In an open access paper published in the September 2008 edition of Bioscience, the team concludes that whereas some of the CO2 produced as a result of decomposition of previously frozen vegetation would be absorbed by increased, global warming-induced plant growth, it is likely the net effect would be a significant net increase in atmospheric CO2.
Permafrost C, once thawed, can enter ecosystems that have either predominantly oxic (oxygen present) or predominantly anoxic (oxygen limited) soil conditions. [See diagram above.] There is a gradient of water saturation on the landscape that ranges from fully oxic to fully anoxic, and ecosystems can become drier as permafrost thaws (shrinking lake area, drying wetland/peatlands), or wetter (thermokarst lakes). The soil oxygen status is a key determinant of the rate and form of C loss to the atmosphere.
Decomposition in oxic soils releases primarily CO2, whereas anoxic decomposition produces both CH4 and CO2, but at a lower total emission rate. Fire releases mostly CO2, but also some CH4, and can burn upland and wetland ecosystems, although burning of organic soils at depth is restricted in wetter environments unless there is severe drought.
These emissions of C through decomposition are offset by gross and net primary productivity (photosynthesis and net plant growth).

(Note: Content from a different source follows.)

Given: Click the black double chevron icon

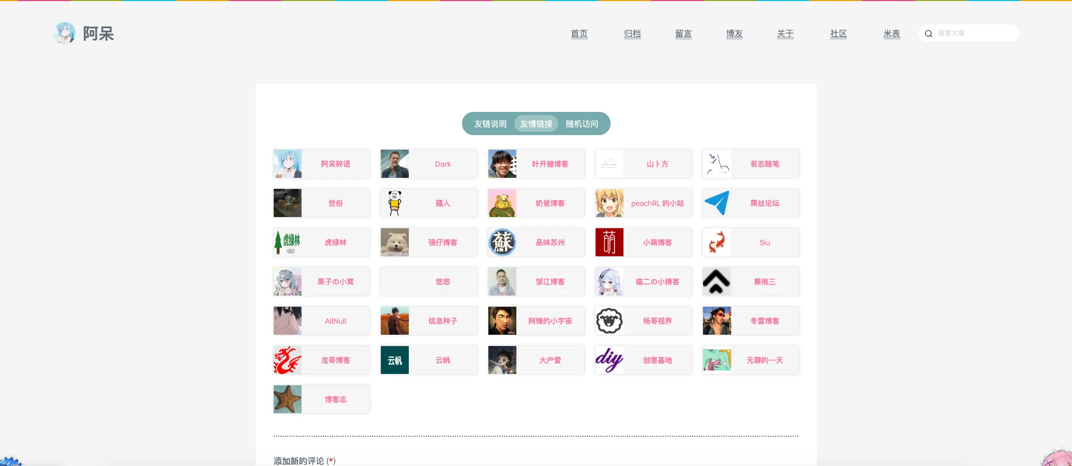Looking at the screenshot, I should point(717,281).
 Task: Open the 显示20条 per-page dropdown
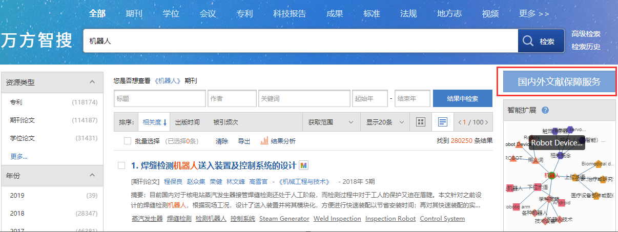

Under some local conditions, it is possible that C will enter the permafrost pool...although this total amount is small relative to C that is expected to thaw from permafrost as a result of climate change.
—Schuur et al. (2008)
Under a warming climate, the researchers note, release of carbon from permafrost to the atmosphere occurs primarily through accelerated microbial decomposition of organic matter. However, the rate and form of this C release is dependent on a number of landscape-level processes that are only beginning to be understood quantitatively. The paper explores four: active layer thickening; talik formation; river and coastal erosion; and thermokarst development.
...accurately predicting the magnitude and effect of thawing permafrost on the world’s climate is difficult for several reasons. While global carbon models may include simple permafrost dynamics they do not adequately represent the broader consequences, such as the decomposition of organic matter in thawing permafrost and the transformation of landscapes.
—Dr Pep Canadell, The Centre for Australian Weather and Climate Research, co-author
Dr Canadell says that despite such limitations, scientists now know that even the release of a small fraction of this vast frozen reservoir of carbon would significantly accelerate climate change.
At current rates of warming in the higher latitudes, the evidence indicates that this is likely to happen.
—Pep Canadell
Resources
Edward A. G. Schuur, James Bockheim, Josep G. Canadell, Eugenie Euskirchen, Christopher B. Field, Sergey V. Goryachkin, Stefan Hagemann, Peter Kuhry, Peter M. Lafleur, Hanna Lee, Galina Mazhitova, Frederick E. Nelson, Annette Rinke, Vladimir E. Romanovsky, Nikolay Shiklomanov, Charles Tarnocai, Sergey Venevsky, Jason G. Vogel, and Sergei A. Zimov (2008) Vulnerability of Permafrost Carbon to Climate Change: Implications for the Global Carbon Cycle. BioScience Vol. 58. No. 8
September 14, 2008 in Climate Change | Permalink | Comments (31) | TrackBack (0)
Comments
Posted by: John Taylor | September 14, 2008 at 06:19 AM
Consider the advanced agedness of McCain I would say soon to be president Sarah Palin. But hey even Obama is not playing the issue of peak oil and global warming as seriously as I would wish a politician would.
Posted by: Ben | September 14, 2008 at 06:49 AM
@John & Ben:
Does the quality of the political candidates and leaders of todays democracies depend or is closely related to their inhabitants competence and ability to make to best choice?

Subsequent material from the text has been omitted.